> **Task description**: Can you rewrite these entries with every "screenshot" changed to "screen capture" and nothing else altered, leaving the pictures out of your answer?

> **Data lines**:
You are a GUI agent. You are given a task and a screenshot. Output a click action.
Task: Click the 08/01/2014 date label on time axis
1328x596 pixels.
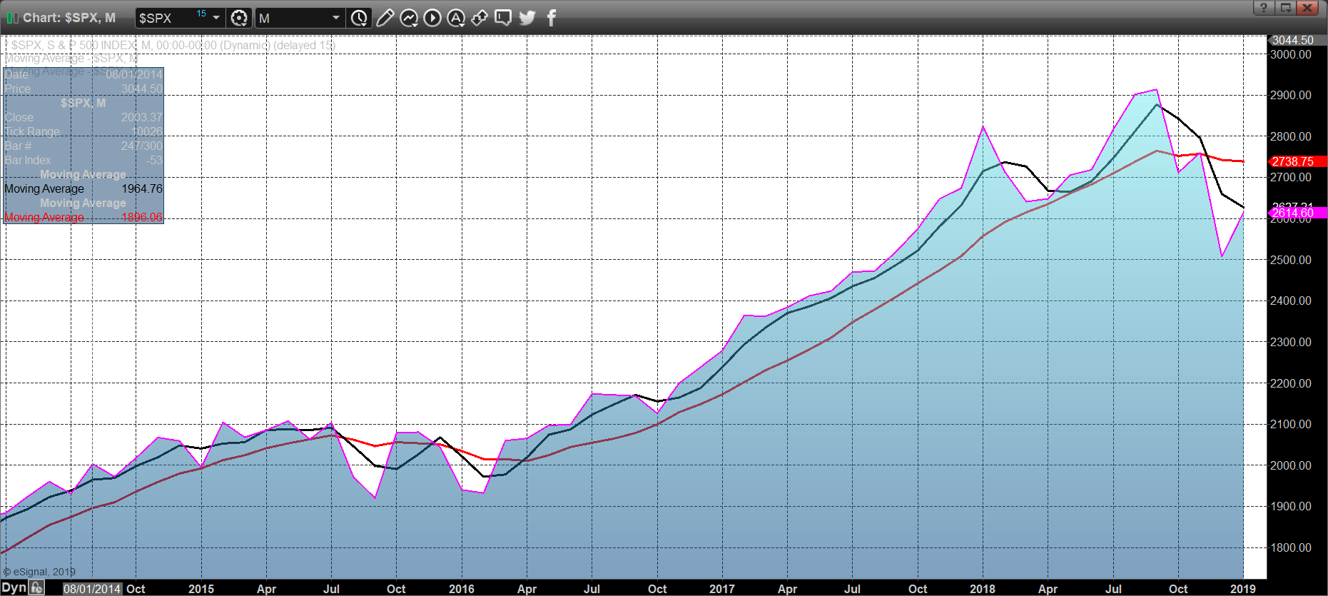(x=92, y=589)
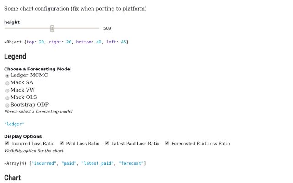Click the "ledger" output string
The image size is (293, 183).
(x=14, y=124)
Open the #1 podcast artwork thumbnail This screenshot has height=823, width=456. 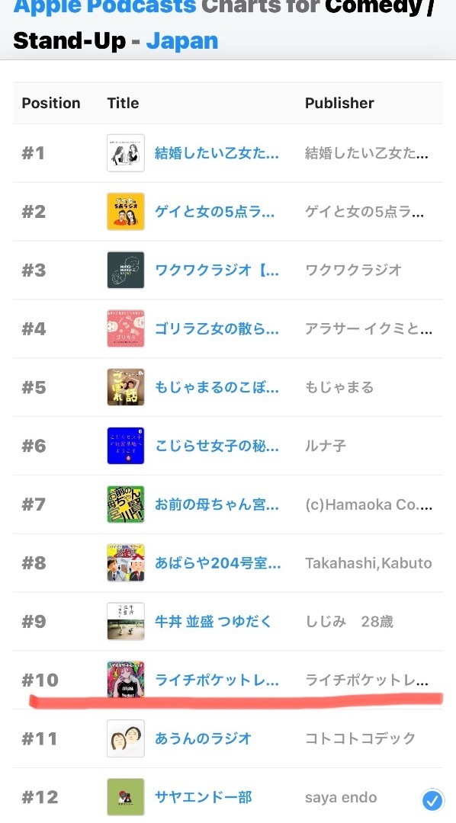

> **In response**:
You are a GUI agent. You are given a task and a screen capture. Output a click action.
Task: Click the 08/01/2014 date label on time axis
1328x596 pixels.
(x=92, y=589)
Click the "ledger" output string
The image size is (293, 183).
(x=14, y=124)
Open the #1 podcast artwork thumbnail This screen capture has height=823, width=456. 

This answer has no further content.